26 077
Wijziging van de Wet van 16 december 1993 tot wijziging van de Wet op de rechterlijke organisatie, de Algemene wet bestuursrecht, de Wet op de Raad van State, de Beroepswet, de Ambtenarenwet 1929 en andere wetten, alsmede intrekking van de Wet administratieve rechtspraak overheidsbeschikkingen (voltooiing eerste fase herziening rechterlijke organisatie, Stb. 650) (uitstel verval artikel 8:2 van de Algemene wet bestuursrecht)

nr. 3
MEMORIE VAN TOELICHTING

Algemeen

Op 13 mei 1997 hebben wij aan beide Kamers een notitie over het beroep tegen algemeen verbindende voorschriften en beleidsregels bij de bestuursrechter aangeboden (kamerstukken II 1996/97, 25 383, nr. 1). In deze notitie wordt aan de beide Kamers het voornemen van de regering kenbaar gemaakt om artikel 8:2 Awb op een later tijdstip te laten vervallen. Dit wetsvoorstel strekt tot uitvoering van dat voornemen.

In artikel 8:2 Awb is beroep tegen besluiten, inhoudende algemeen verbindende voorschriften (avv's) en beleidsregels, uitgesloten.

Tijdens de parlementaire behandeling van het wetsvoorstel Voltooiing eerste fase herziening rechterlijke organisatie (Kamerstukken 22 495) is op 22 juni 1993 met ruime meerderheid het amendement-Jurgens/Biesheuvel aanvaard (kamerstukken II 22 495, nr. 19). Als gevolg van dit amendement is in onderdeel 6 van het wetsvoorstel een artikel IVA ingevoegd. Ingevolge dat artikel zal vijf jaar na de inwerkingtreding van de Algemene wet bestuursrecht (Awb) artikel 8:2 vervallen. Dit zou betekenen dat met ingang van 1 januari 1999 wel beroep mogelijk zou zijn tegen algemeen verbindende voorschriften en beleidsregels. De termijn van vijf jaar was bedoeld om bestuur en rechter niet op hetzelfde moment met vele wijzigingen te confronteren, maar pas nadat enige tijd ervaring met de Awb zou zijn opgedaan.

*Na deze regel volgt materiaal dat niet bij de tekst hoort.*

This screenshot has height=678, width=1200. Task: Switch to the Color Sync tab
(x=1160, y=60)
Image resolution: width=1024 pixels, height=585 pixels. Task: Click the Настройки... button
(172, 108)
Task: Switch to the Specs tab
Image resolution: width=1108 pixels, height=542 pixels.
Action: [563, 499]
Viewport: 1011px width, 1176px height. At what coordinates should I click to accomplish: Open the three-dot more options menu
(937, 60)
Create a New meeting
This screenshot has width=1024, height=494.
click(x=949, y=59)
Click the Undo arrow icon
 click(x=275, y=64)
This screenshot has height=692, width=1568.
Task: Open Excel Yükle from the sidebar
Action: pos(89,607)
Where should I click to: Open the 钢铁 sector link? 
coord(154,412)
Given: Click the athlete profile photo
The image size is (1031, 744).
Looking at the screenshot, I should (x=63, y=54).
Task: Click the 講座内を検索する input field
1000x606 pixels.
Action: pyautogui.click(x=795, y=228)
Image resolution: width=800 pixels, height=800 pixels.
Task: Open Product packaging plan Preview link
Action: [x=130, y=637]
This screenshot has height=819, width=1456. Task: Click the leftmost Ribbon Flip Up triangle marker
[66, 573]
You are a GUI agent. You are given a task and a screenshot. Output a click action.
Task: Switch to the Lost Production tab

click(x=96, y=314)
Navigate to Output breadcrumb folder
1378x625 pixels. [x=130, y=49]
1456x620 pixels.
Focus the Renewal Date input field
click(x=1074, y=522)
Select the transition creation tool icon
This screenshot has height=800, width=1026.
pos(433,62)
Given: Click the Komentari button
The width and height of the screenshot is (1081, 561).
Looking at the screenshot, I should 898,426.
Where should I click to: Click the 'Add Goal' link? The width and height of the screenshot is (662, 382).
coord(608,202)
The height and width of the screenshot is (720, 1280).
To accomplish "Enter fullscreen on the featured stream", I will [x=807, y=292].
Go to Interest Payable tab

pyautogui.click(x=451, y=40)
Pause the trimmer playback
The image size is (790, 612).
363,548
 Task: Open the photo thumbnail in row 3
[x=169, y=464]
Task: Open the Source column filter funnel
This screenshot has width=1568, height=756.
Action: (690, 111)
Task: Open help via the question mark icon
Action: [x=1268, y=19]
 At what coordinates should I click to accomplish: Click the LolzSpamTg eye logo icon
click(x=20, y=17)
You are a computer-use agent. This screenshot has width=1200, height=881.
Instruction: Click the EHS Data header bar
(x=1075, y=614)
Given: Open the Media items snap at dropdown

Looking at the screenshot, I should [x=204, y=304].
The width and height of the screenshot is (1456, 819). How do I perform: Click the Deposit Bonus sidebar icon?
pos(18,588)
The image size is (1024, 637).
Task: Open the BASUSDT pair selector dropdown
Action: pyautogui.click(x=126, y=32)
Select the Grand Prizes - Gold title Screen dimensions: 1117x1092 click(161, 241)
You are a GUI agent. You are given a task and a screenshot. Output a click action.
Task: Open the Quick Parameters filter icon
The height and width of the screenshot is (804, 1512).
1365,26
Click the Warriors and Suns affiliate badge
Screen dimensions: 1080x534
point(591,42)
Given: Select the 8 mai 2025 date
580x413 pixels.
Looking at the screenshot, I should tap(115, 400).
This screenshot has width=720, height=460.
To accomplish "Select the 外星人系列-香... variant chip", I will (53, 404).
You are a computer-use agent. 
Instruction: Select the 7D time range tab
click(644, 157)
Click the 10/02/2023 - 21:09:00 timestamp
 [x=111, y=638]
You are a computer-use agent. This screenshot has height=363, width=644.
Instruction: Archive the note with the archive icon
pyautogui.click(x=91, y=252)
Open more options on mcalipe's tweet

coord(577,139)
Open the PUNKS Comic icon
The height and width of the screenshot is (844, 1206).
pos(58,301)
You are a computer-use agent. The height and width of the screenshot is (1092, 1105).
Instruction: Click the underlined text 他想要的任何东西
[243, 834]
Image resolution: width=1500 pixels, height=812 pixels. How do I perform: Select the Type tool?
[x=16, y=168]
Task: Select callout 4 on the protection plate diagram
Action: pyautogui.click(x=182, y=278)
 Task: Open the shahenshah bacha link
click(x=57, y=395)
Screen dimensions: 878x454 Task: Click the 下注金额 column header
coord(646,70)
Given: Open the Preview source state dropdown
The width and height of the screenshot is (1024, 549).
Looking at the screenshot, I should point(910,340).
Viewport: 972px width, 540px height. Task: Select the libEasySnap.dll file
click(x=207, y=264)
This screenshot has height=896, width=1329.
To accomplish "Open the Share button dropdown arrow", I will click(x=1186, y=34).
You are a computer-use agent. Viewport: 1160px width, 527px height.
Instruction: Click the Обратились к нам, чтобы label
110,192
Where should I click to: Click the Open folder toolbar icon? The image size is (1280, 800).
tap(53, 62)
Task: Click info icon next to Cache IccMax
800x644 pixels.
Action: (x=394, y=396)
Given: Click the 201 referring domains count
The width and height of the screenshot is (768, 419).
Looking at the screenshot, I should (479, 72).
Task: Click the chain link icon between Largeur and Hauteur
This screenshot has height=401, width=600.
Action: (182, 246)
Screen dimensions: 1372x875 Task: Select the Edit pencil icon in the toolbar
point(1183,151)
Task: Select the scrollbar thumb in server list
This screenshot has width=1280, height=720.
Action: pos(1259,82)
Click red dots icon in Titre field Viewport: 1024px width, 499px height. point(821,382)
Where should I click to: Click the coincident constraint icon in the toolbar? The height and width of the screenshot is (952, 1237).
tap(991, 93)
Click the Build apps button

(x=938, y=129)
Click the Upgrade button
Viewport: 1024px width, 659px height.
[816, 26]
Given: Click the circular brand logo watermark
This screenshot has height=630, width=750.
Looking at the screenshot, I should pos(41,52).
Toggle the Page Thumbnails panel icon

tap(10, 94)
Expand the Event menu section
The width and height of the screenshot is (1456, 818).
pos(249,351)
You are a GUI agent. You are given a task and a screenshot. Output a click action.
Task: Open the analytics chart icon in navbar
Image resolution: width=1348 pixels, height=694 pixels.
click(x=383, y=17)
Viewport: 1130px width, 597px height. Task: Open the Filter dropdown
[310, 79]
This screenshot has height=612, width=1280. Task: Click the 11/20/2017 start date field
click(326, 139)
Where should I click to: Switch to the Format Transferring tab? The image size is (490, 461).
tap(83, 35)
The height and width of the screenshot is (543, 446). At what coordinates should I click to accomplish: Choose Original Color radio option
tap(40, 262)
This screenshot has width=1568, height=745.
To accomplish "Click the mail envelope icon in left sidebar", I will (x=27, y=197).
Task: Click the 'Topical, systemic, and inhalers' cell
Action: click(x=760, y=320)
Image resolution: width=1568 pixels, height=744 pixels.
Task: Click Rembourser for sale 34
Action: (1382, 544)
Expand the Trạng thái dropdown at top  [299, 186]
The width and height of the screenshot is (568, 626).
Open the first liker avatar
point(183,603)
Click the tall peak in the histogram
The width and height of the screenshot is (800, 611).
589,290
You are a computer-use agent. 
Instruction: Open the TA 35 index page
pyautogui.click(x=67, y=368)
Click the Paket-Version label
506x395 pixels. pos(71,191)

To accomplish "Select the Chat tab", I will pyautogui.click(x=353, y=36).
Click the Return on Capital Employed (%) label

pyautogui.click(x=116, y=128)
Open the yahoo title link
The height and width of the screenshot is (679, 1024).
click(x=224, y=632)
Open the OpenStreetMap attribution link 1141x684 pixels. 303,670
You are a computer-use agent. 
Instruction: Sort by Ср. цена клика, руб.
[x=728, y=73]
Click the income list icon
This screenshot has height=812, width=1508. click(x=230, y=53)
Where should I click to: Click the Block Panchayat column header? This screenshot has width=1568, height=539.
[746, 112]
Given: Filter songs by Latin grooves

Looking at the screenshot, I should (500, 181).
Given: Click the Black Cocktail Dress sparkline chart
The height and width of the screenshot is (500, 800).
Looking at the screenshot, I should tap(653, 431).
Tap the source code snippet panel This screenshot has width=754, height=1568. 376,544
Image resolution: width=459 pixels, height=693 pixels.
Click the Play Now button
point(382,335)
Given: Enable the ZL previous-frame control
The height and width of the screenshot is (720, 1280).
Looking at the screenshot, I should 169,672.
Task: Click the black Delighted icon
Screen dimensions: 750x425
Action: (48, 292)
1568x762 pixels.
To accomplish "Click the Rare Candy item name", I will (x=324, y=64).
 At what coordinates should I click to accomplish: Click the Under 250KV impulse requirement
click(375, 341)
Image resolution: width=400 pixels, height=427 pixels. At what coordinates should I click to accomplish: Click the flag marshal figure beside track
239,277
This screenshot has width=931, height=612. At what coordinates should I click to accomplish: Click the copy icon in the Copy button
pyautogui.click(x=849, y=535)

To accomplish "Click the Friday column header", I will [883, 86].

In mei en juli 1996 heeft het lid van de Eerste Kamer, de heer Jurgens, vragen gesteld over eventuele ongewenste neveneffecten van het invoeren van dit beroep en heeft hij gevraagd of er onderzoek door de regering werd verricht naar die neveneffecten (Aanhangsel I 1995/96, nrs. 32 en 34). Mede in deze vragen zagen wij aanleiding om bovenvermelde notitie over het beroep tegen avv's en beleidsregels bij de bestuursrechter aan beide Kamers der Staten-Generaal te zenden met het voorstel tot uitstel van de inwerkingtreding. Belangrijke reden voor dit uitstel is gelegen in het feit dat rechter en bestuur zich voor wat betreft de toepassing van de Awb nog in een gewenningsfase bevinden. Meer ervaring met de Awb alvorens het beroep tegen algemeen verbindende voorschriften en beleidsregels wordt ingevoerd is van belang. Een andere reden is gelegen in het feit dat inwerkingtreding van deze beroepsmogelijkheid enige procesrechtelijke voorzieningen vergt waarover met rechter en bestuur van gedachten moet worden gewisseld. Tenslotte is overwogen dat de discussie over juridisering in het openbaar bestuur een belangrijk signaal is, waarmee rekening moet worden gehouden alvorens het beroep tegen algemeen verbindende voorschriften en beleidsregels reeds met ingang van 1 januari 1999 wordt ingevoerd. Volstaan wordt met te verwijzen naar de genoemde notitie die uitgebreid ingaat op de gevolgen van inwerkingtreding van het beroep tegen algemeen verbindende voorschriften en beleidsregels.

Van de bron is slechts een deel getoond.